I tried my hardest to be upbeat and happy when we left but the touch of your plump loving lips on mine and the familiar sweet smell of your skin so close to me again threw me into instant despair. I felt so complete in your arms once more, no matter how brief it was.
I walked home with a cigarette in my hand and tears in my eyes. I sent you a text to say how beautiful you looked and you told me not to be upset.
I wish I could express just how much I still love you.
Saturday, July 11, 2009
Mind Reader
Dear John,
I have no idea where this is going anymore. Your inability to express your feelings to me has gone from an adorable shyness to a coldness I can't not let bother me. These walls we have put up I look forward to stomping on. But again returns this cold breeze of indifference and even disinterest. I'm realizing how much I've shared with you and I hope not to regret it.
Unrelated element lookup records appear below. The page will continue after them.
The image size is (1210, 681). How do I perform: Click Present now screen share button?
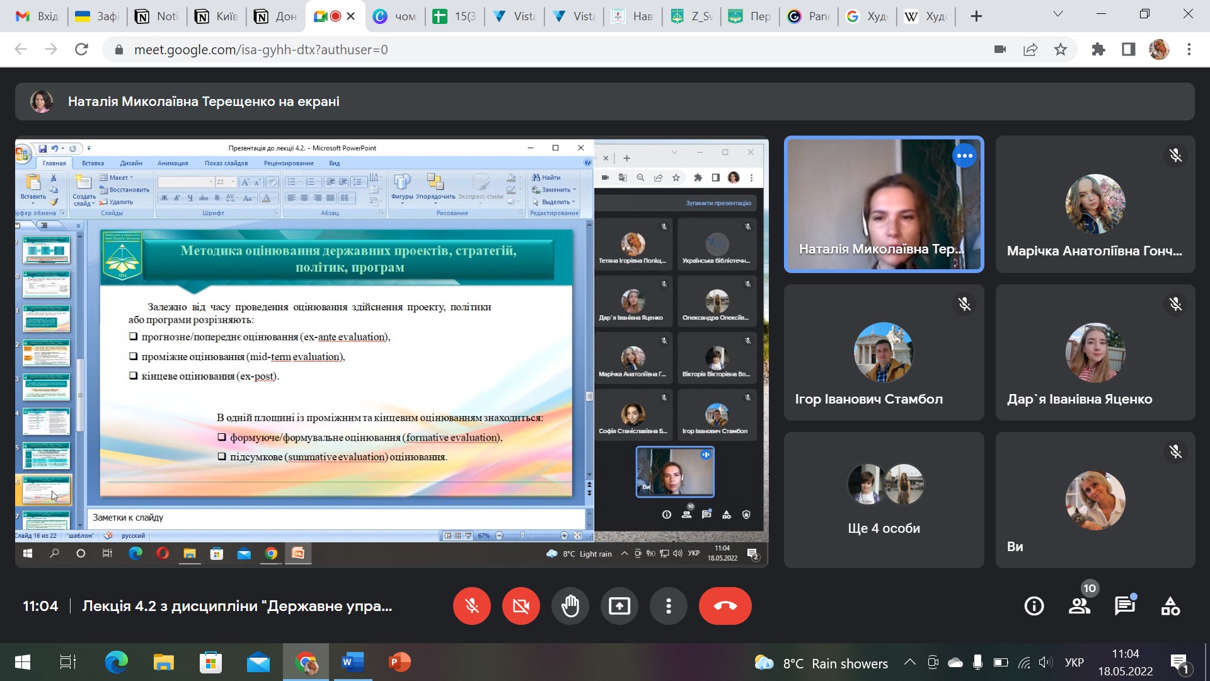coord(619,606)
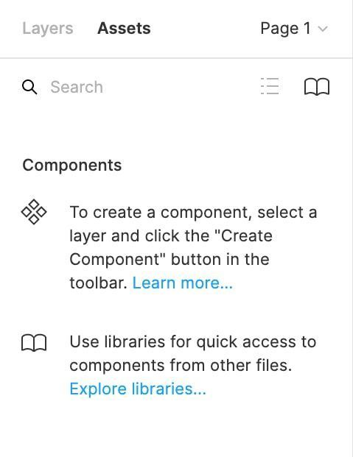Click the book icon beside the libraries description
Screen dimensions: 353x457
coord(34,343)
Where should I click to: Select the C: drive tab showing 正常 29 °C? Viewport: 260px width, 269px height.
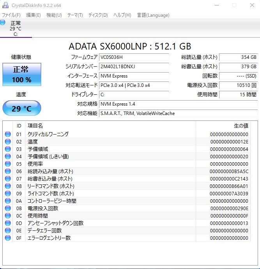click(x=16, y=28)
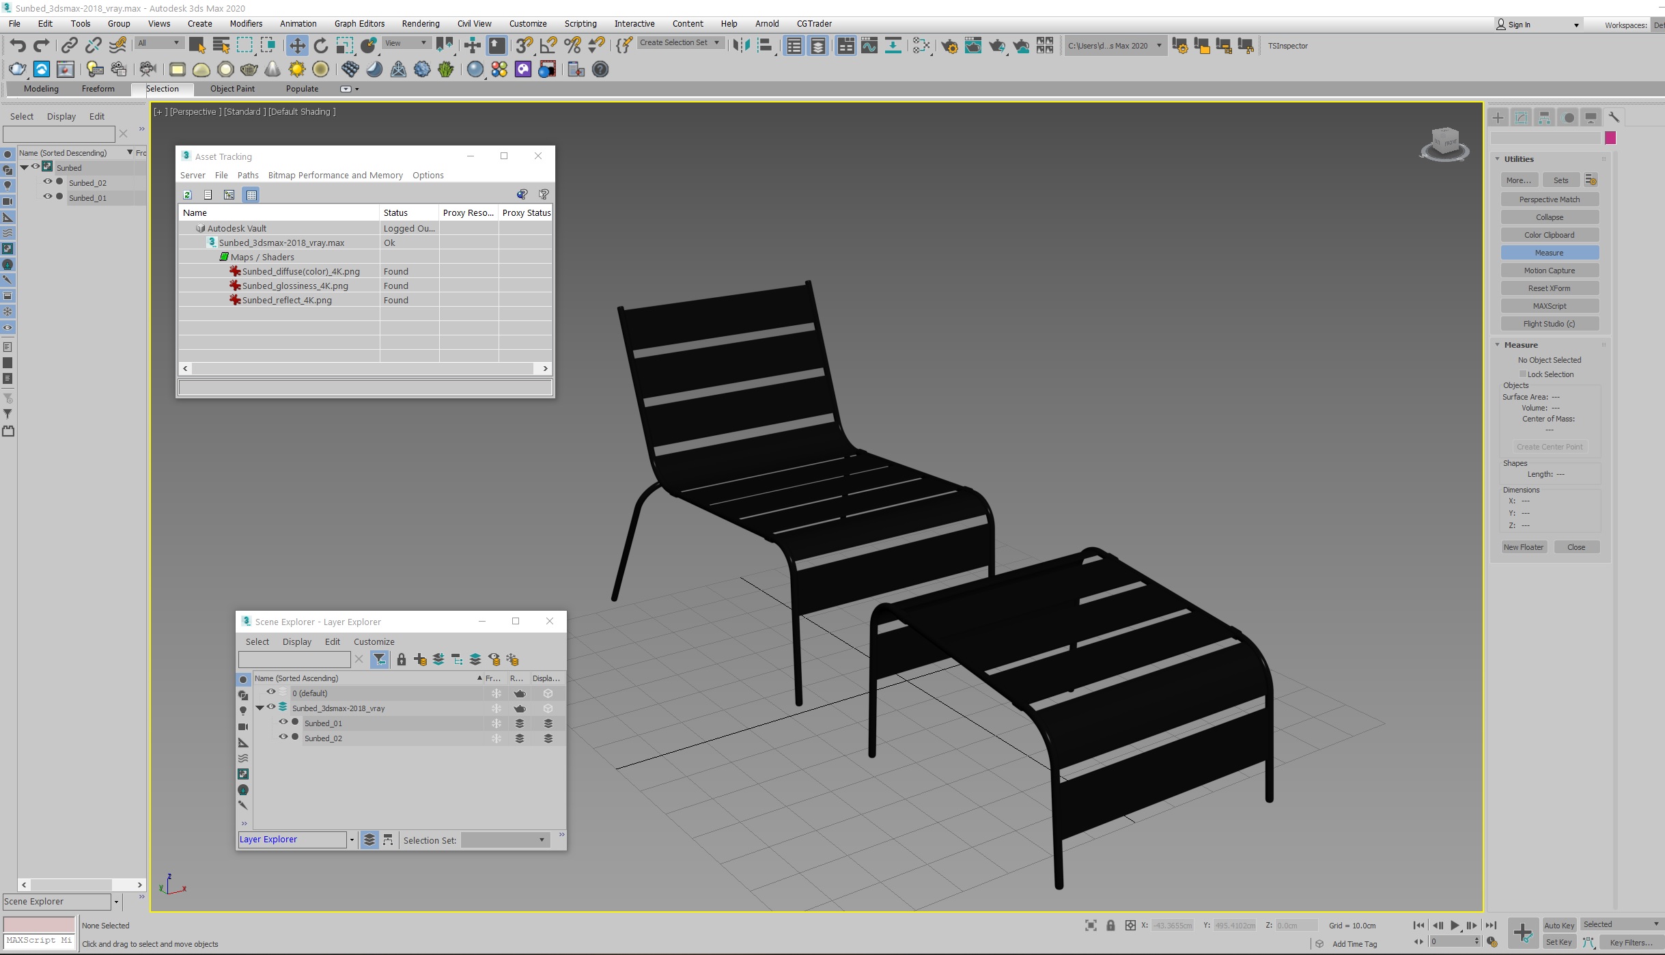Click the Reset XForm utility button

(x=1549, y=288)
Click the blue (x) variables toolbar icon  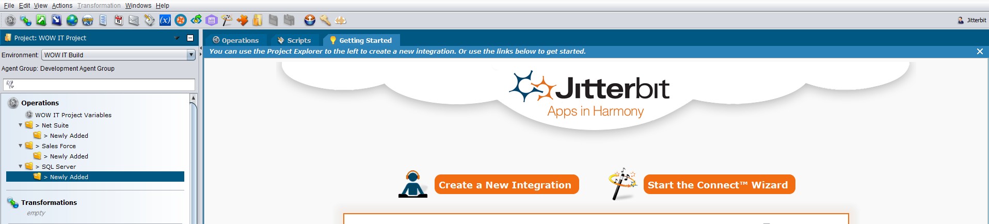[165, 20]
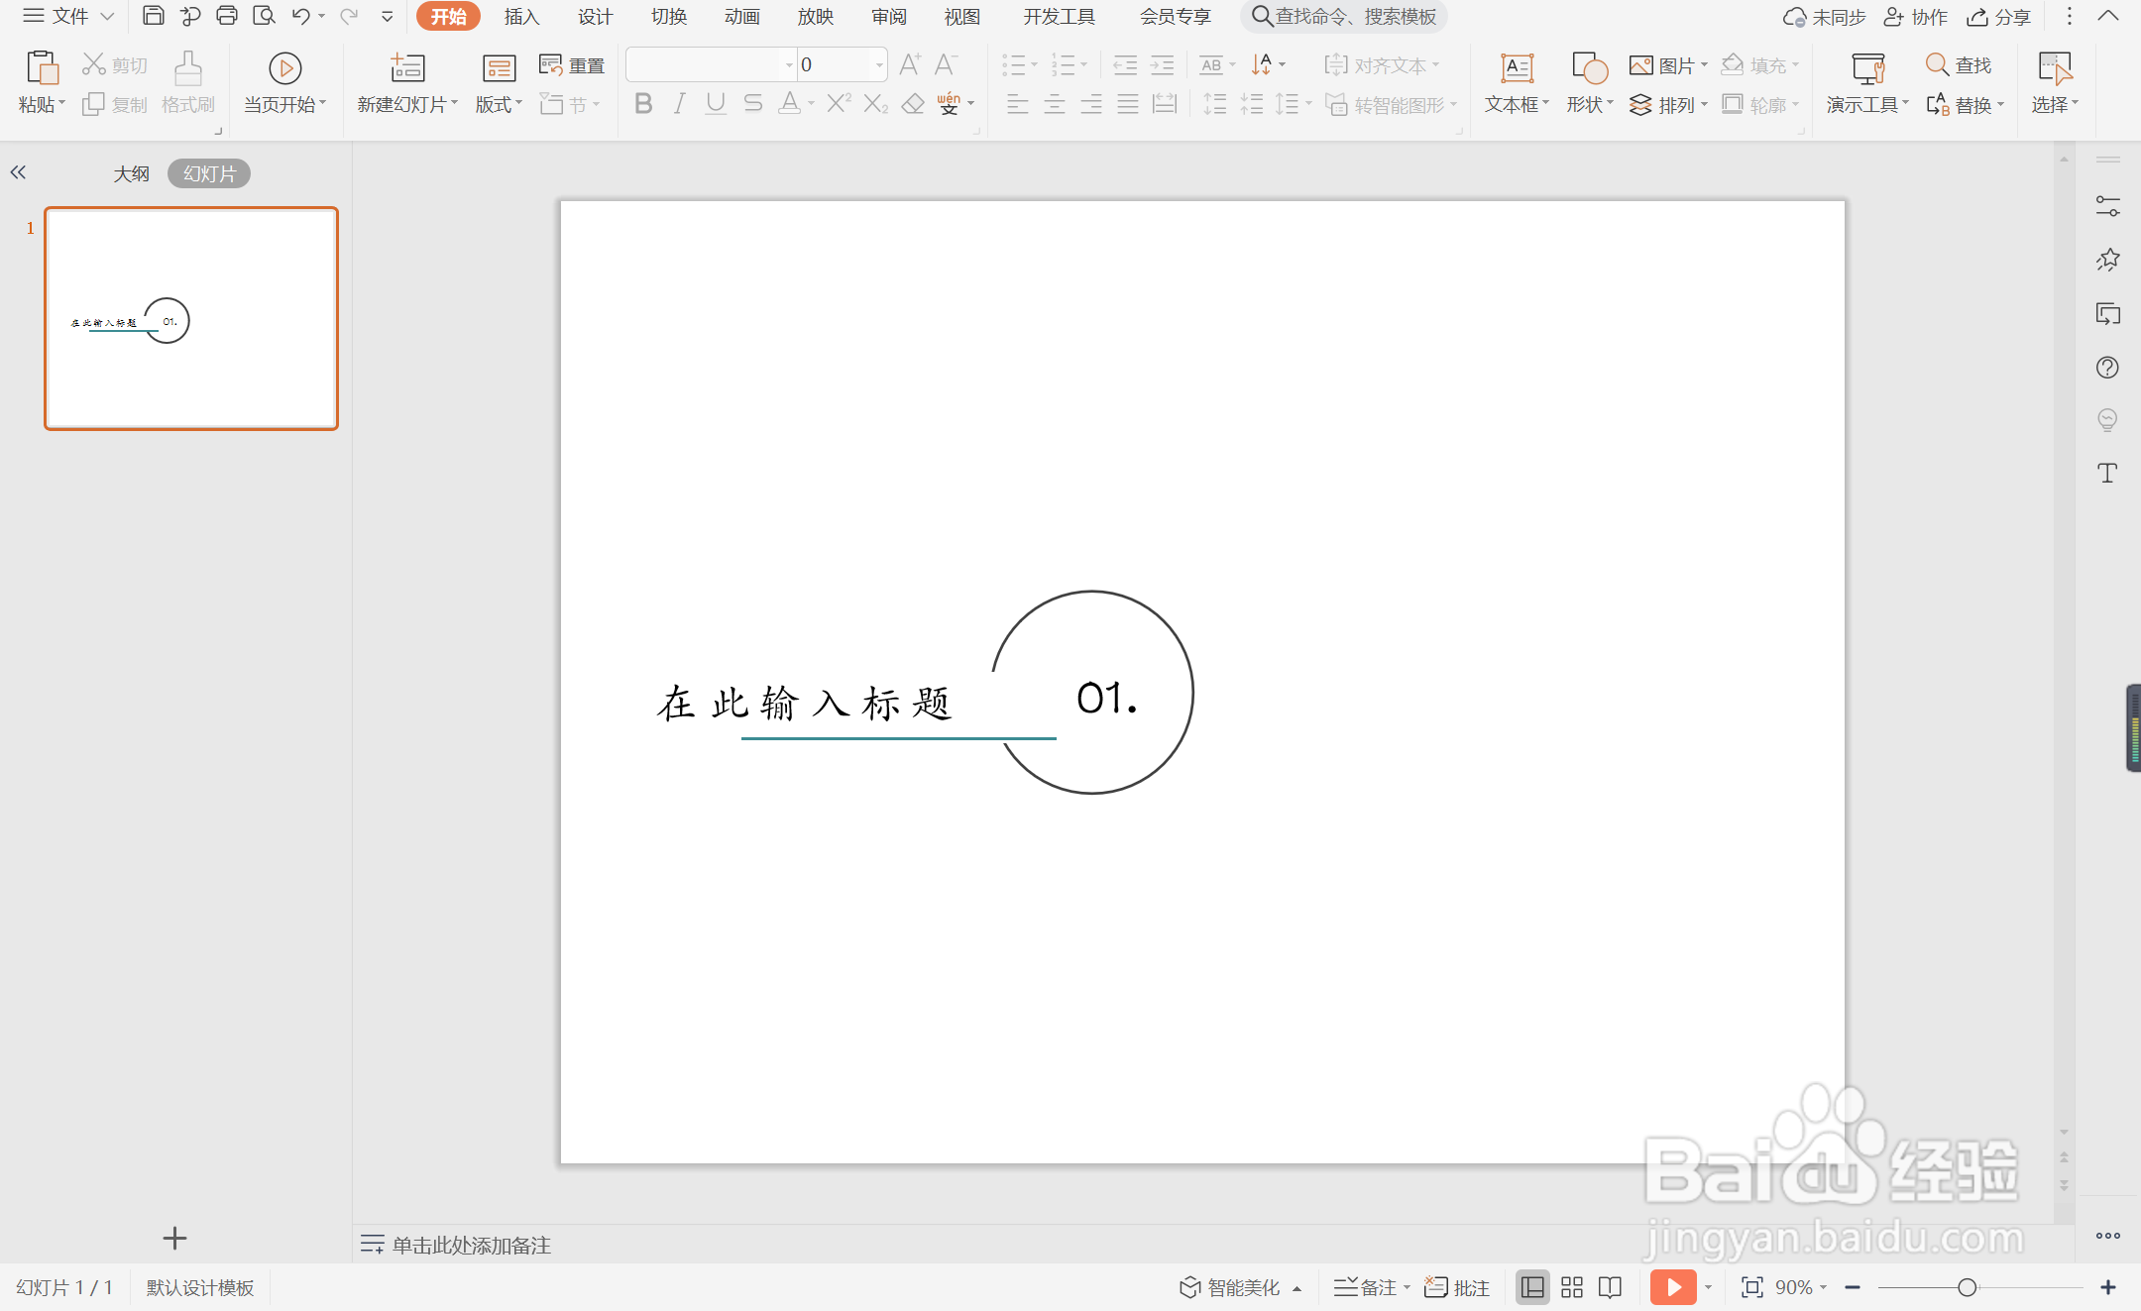Open the Shapes (形状) tool

point(1589,68)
I wish I knew even just a glimpse of what the future holds before I've revealed too much and form an attachment that will hurt to break apart. Everyday I lose more and more control over my feelings for you, and yet I have no idea how you even feel.
Friday, July 10, 2009
Better Said in a Book Part 2
Friday May 31, 1985
My dearest Soulmate, Today I want to give to you. I suppose because I’m uncomfortable with the expectations of receiving I’ve felt around this time of year before my birthday. I decided to love you physically by giving you this wonderful book from a man who wrote this so long ago*. I wish I could have known him but I’m a wisher all together, aren’t I? I have dreams… Loving You, Tina R.
"seems like yesterday some of those words ring so clear"
Thursday, July 2, 2009
Fabric
Dear John,
Despite how painfully complex everything is and how I simultaneously love you with all of my being and feel completely hopeless and disillusioned about you, I care for you more deeply that any other person on the planet. No matter how wrong the timing is or how lost we feel in the course of our lives, I will still be thinking of you- what you are thinking and feeling and doing and seeing- all of the time, consciously and subconsciously. You have become part of the fabric that fashions my existence (whether I like it or not.) I just wanted you to know that.